I look at you sleeping peacefully. I feel happy cuddled upto you in the warm tent. It was a long crazy hike, on a pretty difficult trail, and I probably should be tired and wanting to sleep. But there are millions of thoughts passing through my head, as I watch you, feel your arms wrapped around me, and think of you, us...and everything.
I am happy. Just that I lack words. Happy to be away from the monotony of the big cities, be it Chicago, New York or Columbus. Happy to be away from the human civilizaton, in the middle of the woods somewhere in the Appalachians. I have been scared of bears, all through the hike. I've been scared we would get lost and never make it back. Few times I have been terrified of falling off, breaking my bones again. But here I am safe with you.I wonder what took me so long to figure out, that the one I ever wanted was always here with me; and that no one can give that loving.No one makes me feel so safe, so much in peace. You have been there with me through every storm, rain. You have relieved me of my pains, and taken the burden of all my problems. You have stayed when I asked you to leave, because you knew I can't do without you. I know you wouldn't leave me, no matter what.Why do you love me so much, I wonder. But even I don't know. Can there be a love, where you can trust someone better than this? I guess not.

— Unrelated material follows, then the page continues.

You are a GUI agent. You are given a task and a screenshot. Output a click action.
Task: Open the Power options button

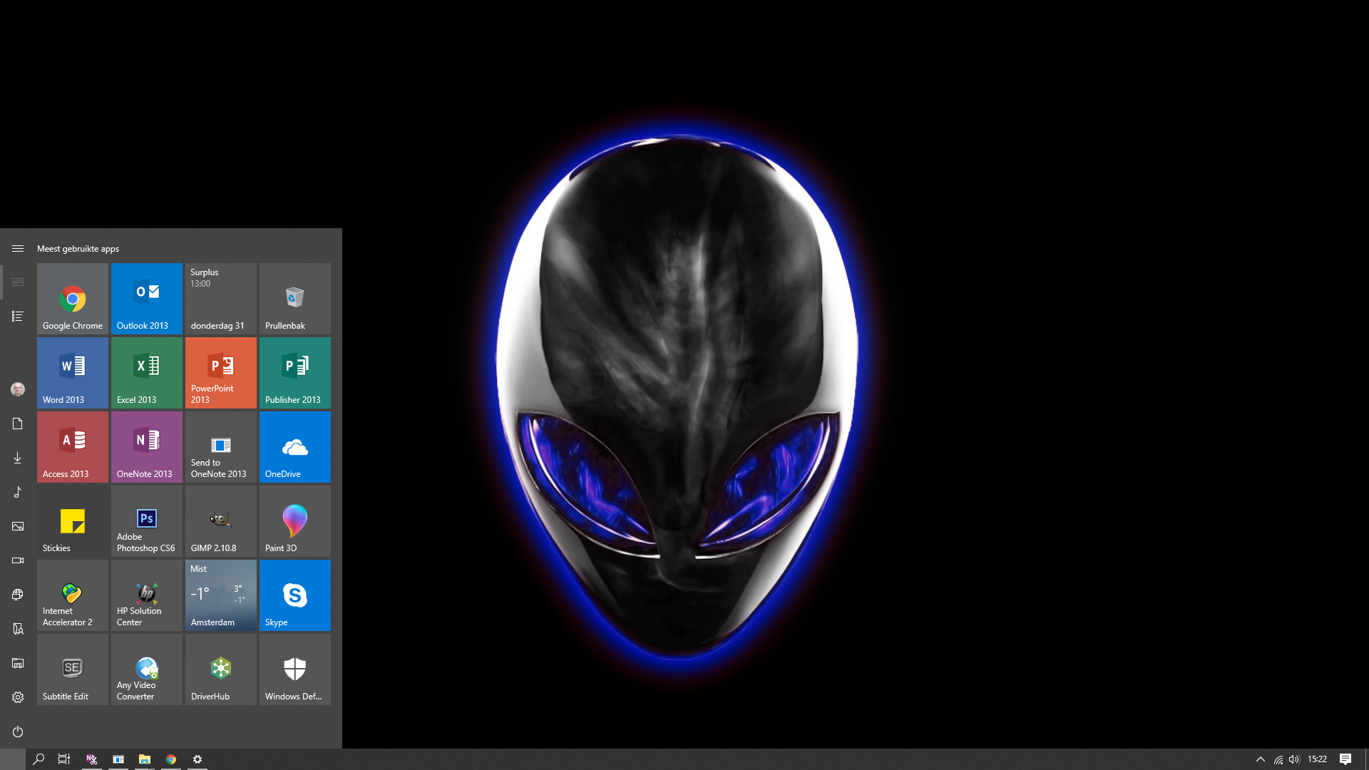coord(18,732)
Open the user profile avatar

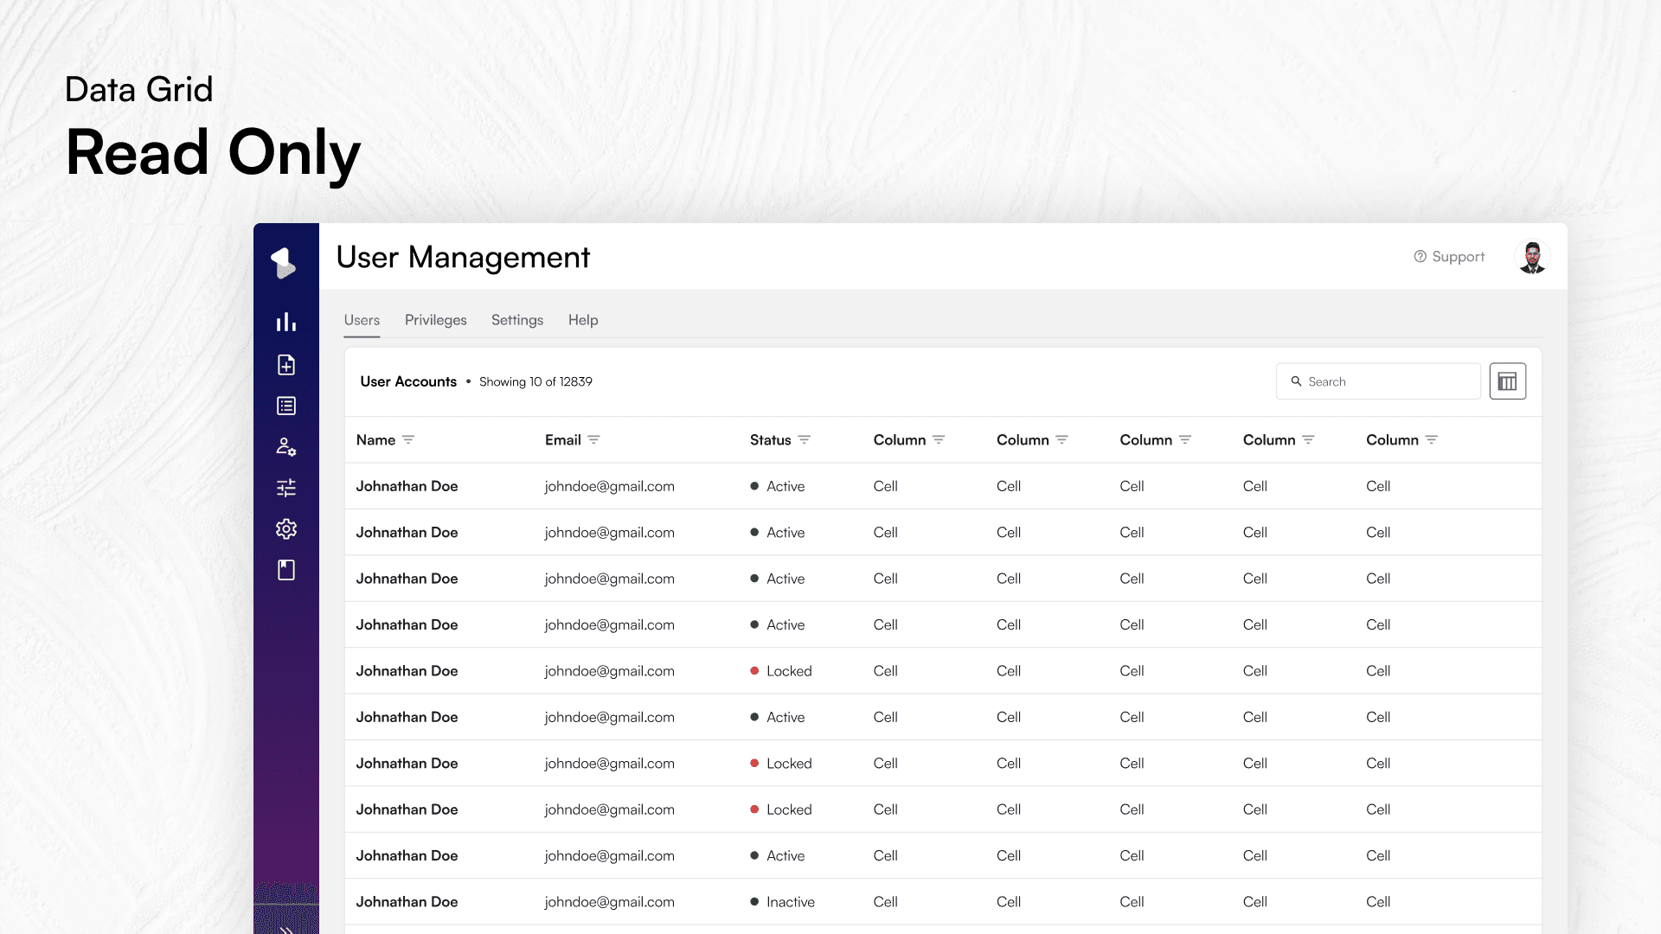1532,257
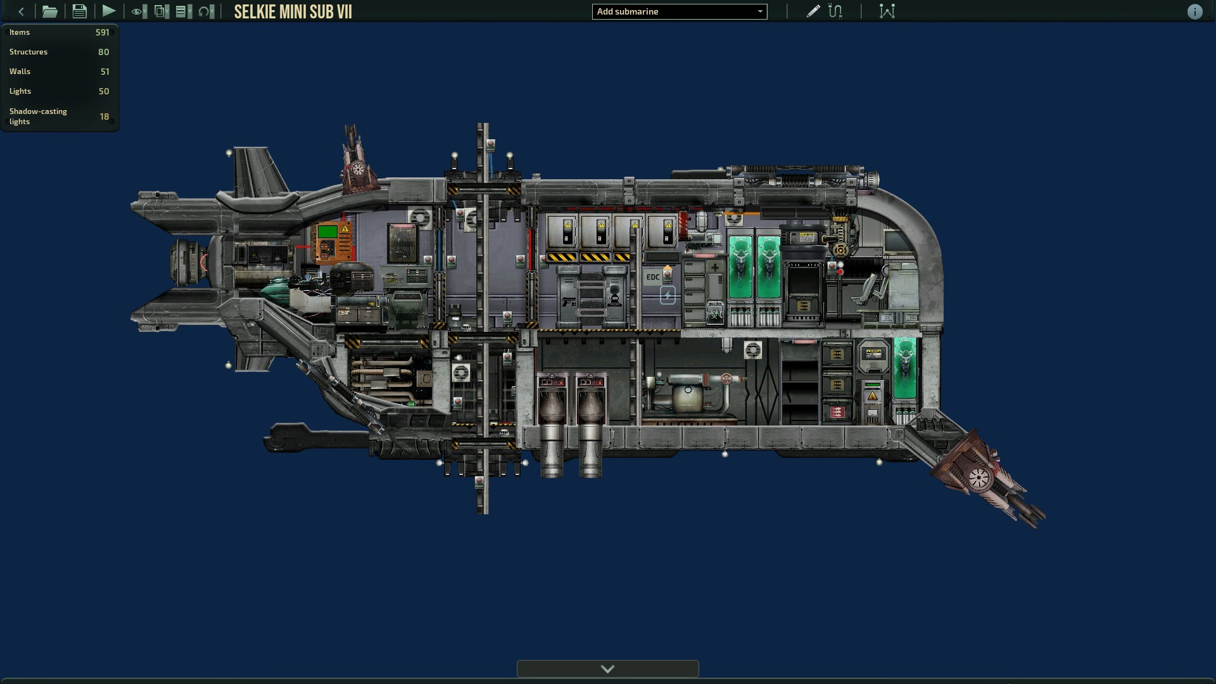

I loved holding your hand and hiking up to see that waterfall. I am so fussy about food, and I am glad you put up with it. My whims, my demands, my childishness. I have nothing to fear from you. I look upto you, and someday I want to be wise like you. I want to talk like you, think like you, be like you. But, you love me the way I am, and I can't be more glad.
Tennesse is so pretty. Shame we have to pack up tomorrow and leave. But I enjoyed everyday that we spent together. I loved how the mountains looked in the morning light, in the sunset. I loved the shades of yellow and green. The pines and the deciduous. So pretty! The drive to North Carolina through the FootHills Parkway was amazing. Remember the place we stopped...the view of that valley? Seemed like straight out from Narnia's or Harry Potter's book. And the Fontana Lake...it was beautiful. How I loved the calmness. The sound of the water, the whistling of the winds through the trees, the sunlight peeking in through the branches.And the grilled chicken after the long day's travel was so good. I know you hated Pigeon Forge, but it was colorful! I think we should have better pancakes some other time...than in iHop. Even Knoxville was pretty!
I don't want tomorrow to come. I don't want to wake up. I don't want to let go of you. This world seems so perfect, so beautiful..with you. I ran hopelessly for love here and there, and all I ever needed was with me forever. Yes, life is strange. But if everything was normal, and ordinary...would I have felt the joy in this escape? Now I am tempted to kiss you again, wake you up..and tell you, how much you mean to me.